[DATA FOR THE TASK — start]

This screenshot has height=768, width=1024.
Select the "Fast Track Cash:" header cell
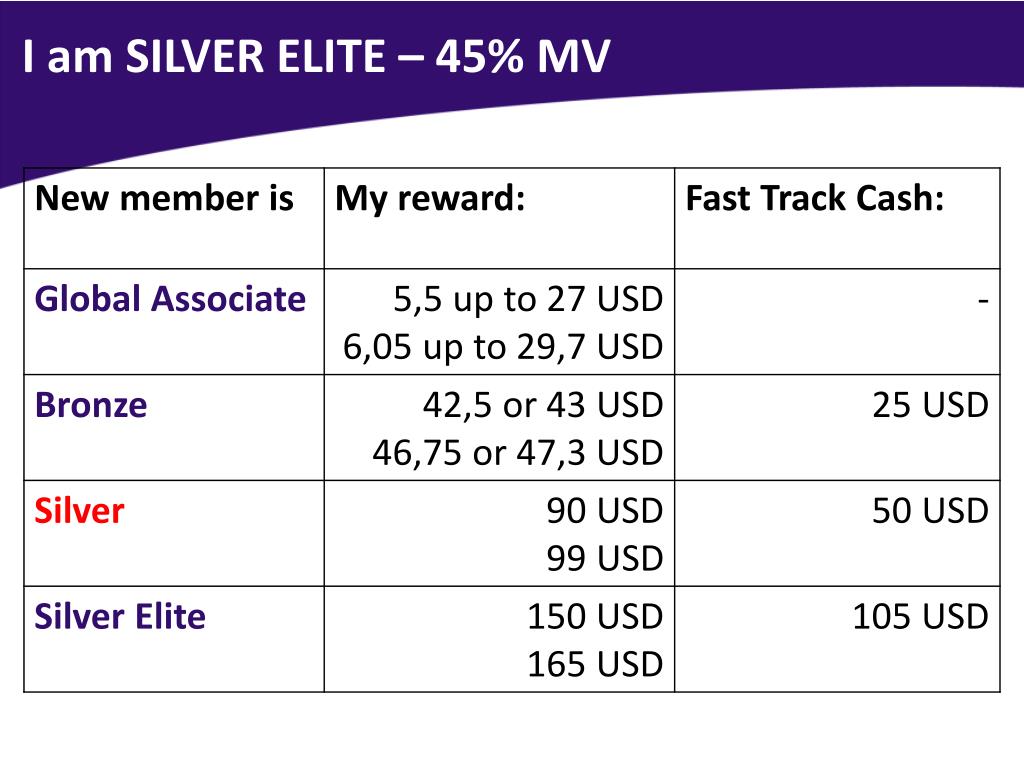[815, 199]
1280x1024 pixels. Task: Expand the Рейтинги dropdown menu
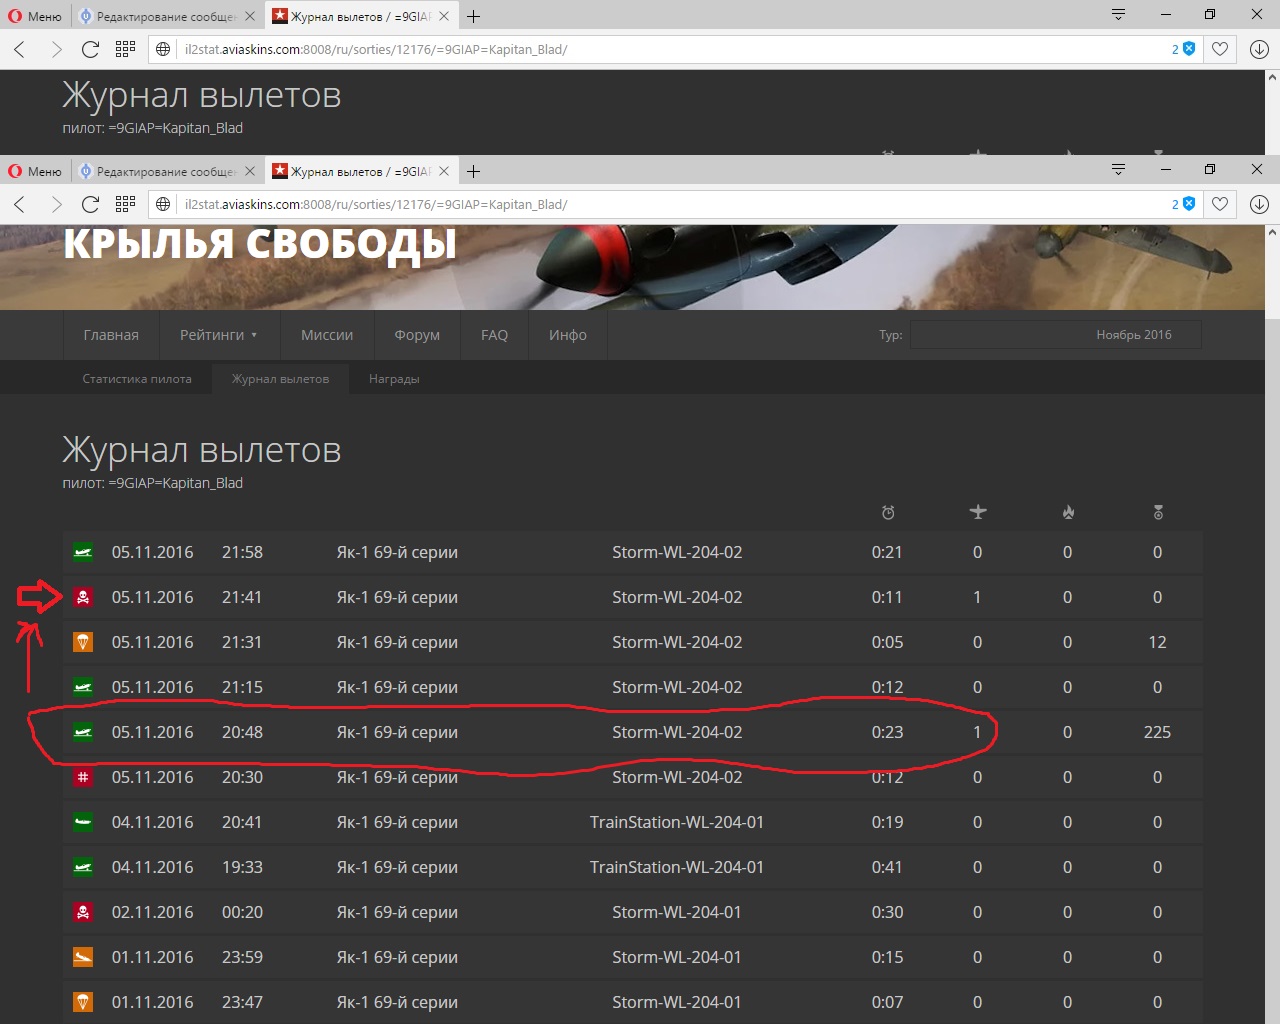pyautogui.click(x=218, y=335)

[DATA FOR THE TASK — finish]

▸ WHAT YOU SHOULD DO
Once the line containing "1280x1024 pixels. Task: Expand" is found, transcribe it and every line after it to the end of the records, exactly and with no pictures.

▸ OUTPUT OF THE EXERCISE
1280x1024 pixels. Task: Expand the Рейтинги dropdown menu
pyautogui.click(x=218, y=335)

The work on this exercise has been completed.